Whether you're savoring the bittersweet experience of shepherding your son or daughter to their first day of classes or still recovering from the shock of writing that first college tuition check, one thing's for sure--back-to-school season has arrived.
And with each week bringing fresh signs that the electronics industry is finally struggling back to its feet, a brief but compelling primer on the latest trends in supply chain management strategies may be just the educational interlude needed to prepare you for the market's next demand cycle.
To that end, EBN and the Institute for Supply Management will co-sponsor the Second Annual Supply Network Conference (SNC) Sept. 17-19 at the Fairmont Hotel in San Jose.
Dr. Hau L. Lee of Stanford will again serve as master of ceremonies while providing insight into what he terms the Three A's of supply chain management: Agility, Adaptability, and Alignment (see Lee's exposition on page 4 of this issue). Duane Zitzner, executive VP of the Personal Systems Group at Hewlett-Packard, will deliver the keynote address and discuss the lessons learned as his division grappled with the integration challenge arising from HP's merger with Compaq (see story on page 27).
SNC will include an examination of the role that China plays in determining the business, product development, manufacturing, procurement, and sourcing strategies of the electronics sector. Senior industry executives will explore the implications for companies that may be considering the relocation of their production lines and purchasing to Asia.

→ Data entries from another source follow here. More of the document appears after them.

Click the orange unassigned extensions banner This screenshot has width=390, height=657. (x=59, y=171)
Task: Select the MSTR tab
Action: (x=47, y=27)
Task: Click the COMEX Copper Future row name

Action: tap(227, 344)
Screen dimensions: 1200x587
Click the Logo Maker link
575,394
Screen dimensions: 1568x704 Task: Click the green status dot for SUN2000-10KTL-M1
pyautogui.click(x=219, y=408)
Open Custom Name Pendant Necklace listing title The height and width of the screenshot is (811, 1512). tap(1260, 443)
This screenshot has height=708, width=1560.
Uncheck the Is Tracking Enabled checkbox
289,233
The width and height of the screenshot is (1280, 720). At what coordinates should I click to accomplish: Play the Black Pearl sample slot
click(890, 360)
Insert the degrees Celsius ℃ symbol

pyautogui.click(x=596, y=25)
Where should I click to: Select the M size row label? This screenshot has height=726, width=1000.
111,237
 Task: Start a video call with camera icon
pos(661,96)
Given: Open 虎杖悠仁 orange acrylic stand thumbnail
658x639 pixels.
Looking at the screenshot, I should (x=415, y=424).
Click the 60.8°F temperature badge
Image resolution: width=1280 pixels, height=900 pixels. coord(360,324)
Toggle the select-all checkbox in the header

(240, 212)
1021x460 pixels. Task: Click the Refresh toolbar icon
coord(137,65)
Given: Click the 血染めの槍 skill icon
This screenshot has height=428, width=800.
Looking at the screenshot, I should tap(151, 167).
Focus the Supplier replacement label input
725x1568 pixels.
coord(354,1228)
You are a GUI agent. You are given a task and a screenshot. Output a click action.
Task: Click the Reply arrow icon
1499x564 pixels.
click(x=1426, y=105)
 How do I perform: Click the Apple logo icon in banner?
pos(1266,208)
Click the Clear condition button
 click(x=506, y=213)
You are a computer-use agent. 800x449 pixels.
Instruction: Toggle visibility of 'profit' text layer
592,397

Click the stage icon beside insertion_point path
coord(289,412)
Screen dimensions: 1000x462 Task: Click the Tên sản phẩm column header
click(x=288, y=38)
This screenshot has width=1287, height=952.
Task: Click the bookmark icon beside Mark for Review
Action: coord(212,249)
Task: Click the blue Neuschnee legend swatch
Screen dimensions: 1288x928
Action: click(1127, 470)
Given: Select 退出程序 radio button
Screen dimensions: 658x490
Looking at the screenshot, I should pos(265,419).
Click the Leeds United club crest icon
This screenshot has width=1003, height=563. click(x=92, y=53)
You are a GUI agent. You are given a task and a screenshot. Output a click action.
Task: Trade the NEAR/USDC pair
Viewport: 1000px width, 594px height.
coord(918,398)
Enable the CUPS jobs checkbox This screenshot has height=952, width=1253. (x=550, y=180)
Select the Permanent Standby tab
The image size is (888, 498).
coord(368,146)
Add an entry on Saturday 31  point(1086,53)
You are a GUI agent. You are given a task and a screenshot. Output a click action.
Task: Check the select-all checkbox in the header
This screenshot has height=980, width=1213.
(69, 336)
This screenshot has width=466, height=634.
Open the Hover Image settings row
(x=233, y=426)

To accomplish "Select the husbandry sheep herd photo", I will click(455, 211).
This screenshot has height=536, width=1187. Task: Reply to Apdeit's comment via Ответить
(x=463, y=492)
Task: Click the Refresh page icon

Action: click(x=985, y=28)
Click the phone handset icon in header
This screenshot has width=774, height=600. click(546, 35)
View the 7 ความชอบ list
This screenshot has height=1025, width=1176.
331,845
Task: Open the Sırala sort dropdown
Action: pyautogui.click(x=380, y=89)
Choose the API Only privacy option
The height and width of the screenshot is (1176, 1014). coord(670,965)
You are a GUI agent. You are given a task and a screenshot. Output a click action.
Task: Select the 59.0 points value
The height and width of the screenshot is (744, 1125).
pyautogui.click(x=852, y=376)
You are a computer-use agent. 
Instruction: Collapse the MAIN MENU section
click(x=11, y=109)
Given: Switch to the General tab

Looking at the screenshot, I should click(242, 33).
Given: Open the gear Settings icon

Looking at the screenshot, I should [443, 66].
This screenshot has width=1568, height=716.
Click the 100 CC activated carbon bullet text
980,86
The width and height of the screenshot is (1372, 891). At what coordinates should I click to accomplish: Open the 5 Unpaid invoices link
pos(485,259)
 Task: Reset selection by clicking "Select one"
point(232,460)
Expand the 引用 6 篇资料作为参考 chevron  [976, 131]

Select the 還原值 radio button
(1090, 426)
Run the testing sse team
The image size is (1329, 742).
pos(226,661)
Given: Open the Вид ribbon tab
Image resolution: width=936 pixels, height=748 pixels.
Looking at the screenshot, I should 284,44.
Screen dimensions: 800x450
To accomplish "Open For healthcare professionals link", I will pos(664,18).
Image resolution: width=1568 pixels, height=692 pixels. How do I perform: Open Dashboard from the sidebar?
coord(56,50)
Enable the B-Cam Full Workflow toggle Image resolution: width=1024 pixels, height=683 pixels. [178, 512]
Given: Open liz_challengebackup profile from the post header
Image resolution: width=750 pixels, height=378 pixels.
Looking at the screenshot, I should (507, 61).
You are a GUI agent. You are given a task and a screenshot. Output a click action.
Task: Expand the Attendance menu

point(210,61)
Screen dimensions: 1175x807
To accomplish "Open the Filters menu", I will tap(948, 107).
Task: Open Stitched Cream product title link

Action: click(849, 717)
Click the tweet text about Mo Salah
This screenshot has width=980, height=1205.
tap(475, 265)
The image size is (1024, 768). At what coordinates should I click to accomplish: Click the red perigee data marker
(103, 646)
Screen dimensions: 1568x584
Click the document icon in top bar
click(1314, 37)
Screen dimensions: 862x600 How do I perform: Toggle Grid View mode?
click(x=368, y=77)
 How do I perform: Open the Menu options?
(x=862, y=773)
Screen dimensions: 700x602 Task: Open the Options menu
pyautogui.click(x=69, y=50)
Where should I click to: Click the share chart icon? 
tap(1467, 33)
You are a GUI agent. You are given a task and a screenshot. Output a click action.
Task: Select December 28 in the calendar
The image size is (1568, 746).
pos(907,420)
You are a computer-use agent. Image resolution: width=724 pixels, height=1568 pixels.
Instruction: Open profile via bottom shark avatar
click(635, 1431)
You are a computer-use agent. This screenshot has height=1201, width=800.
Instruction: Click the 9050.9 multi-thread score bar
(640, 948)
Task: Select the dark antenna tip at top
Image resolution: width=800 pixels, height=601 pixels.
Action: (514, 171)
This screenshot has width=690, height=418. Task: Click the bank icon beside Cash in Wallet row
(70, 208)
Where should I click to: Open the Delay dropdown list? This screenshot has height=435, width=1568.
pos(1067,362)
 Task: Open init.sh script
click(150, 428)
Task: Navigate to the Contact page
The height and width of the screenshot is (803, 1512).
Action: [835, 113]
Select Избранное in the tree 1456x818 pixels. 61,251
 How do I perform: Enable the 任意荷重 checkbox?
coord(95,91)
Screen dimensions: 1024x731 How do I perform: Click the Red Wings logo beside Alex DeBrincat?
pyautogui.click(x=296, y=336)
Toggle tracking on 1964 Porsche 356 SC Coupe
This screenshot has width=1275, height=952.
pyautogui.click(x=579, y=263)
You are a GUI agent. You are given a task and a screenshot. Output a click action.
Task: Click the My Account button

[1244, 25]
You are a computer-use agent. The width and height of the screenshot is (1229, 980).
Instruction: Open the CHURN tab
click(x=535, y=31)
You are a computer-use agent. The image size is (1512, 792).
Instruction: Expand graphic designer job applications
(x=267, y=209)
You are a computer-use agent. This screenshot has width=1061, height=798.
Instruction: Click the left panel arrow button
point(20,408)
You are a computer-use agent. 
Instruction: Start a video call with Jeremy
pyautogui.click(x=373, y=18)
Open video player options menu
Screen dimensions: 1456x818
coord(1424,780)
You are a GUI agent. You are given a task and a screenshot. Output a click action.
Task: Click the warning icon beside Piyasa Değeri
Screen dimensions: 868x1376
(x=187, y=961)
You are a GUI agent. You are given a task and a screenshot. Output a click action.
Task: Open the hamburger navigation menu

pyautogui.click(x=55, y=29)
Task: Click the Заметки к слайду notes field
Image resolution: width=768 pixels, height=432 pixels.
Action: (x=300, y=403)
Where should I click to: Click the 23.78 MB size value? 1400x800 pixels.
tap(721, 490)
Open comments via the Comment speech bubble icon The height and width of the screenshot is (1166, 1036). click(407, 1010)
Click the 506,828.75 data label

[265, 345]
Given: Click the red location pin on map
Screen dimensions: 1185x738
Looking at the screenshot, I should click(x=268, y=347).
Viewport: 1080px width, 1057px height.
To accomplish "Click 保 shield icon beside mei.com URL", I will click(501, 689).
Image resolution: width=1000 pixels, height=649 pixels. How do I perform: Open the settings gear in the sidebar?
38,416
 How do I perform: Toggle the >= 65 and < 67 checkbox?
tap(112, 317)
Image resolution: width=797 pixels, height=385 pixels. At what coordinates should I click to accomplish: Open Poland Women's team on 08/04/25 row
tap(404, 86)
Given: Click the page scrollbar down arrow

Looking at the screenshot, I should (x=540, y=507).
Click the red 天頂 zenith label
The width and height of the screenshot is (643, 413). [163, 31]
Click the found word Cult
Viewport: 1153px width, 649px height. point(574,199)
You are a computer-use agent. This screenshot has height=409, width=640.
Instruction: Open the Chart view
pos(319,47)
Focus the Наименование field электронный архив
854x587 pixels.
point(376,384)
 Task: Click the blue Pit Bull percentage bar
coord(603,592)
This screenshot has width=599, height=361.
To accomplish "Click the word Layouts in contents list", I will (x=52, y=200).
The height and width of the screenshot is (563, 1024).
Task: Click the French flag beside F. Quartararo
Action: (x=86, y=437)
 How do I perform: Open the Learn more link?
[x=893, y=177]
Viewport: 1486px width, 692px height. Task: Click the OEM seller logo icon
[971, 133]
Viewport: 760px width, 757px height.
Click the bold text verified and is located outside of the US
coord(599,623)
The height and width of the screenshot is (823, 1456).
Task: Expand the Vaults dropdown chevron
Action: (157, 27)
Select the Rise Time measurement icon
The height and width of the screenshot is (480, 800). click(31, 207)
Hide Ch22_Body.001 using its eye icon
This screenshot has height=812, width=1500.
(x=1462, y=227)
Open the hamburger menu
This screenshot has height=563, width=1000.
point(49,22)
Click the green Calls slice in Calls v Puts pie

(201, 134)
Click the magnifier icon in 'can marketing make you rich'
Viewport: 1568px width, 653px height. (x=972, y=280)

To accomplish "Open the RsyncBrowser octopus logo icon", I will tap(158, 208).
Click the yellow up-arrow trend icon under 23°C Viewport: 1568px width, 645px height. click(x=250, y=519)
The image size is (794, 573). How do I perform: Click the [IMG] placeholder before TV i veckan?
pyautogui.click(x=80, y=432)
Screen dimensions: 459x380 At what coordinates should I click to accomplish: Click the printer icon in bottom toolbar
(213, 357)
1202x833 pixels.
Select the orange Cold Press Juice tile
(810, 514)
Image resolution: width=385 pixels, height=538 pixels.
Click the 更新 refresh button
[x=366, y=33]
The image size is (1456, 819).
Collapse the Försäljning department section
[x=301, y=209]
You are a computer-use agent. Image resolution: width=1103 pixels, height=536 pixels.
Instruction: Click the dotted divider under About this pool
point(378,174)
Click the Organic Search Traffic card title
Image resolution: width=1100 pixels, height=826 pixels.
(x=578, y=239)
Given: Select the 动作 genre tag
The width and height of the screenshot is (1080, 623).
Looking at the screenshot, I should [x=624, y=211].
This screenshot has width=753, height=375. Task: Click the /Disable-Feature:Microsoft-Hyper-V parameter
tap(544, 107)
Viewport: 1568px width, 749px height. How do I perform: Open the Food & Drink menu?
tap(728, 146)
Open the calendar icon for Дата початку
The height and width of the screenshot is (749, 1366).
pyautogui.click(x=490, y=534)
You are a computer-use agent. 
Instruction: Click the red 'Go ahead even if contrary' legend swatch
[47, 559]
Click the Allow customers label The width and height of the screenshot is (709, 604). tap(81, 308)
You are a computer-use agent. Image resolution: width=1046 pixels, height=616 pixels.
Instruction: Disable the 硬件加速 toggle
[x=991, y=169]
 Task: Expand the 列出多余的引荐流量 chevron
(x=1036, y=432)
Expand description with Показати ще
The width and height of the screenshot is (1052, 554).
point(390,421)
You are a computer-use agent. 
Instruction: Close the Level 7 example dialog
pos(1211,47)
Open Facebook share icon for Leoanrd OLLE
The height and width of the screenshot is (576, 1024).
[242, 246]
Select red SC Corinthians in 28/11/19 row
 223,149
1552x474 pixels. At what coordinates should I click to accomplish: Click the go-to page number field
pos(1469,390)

Representatives from other companies will address the benefits and pitfalls that come from building a collaborative network. Attendees can discuss the best methods for creating a responsive supply network, maximizing the flow of goods and information between partners, and identifying the best systems and business processes to enable companies to adjust their networks to sudden market changes. Other industry leaders will delve into the equally complex issue of risk management as the electronics supply network becomes increasingly global and interdependent.
Market research firm iSuppli will offer a general assessment of the state of the industry and provide insight into the fiscal health and direction of several key technology markets. And a gaggle of seasoned industry analysts from technology and financial research firms will discuss the future of demand forecasting, what kinds of data and indicators they use to reach their projections, and what is required to improve forecasting accuracy in general.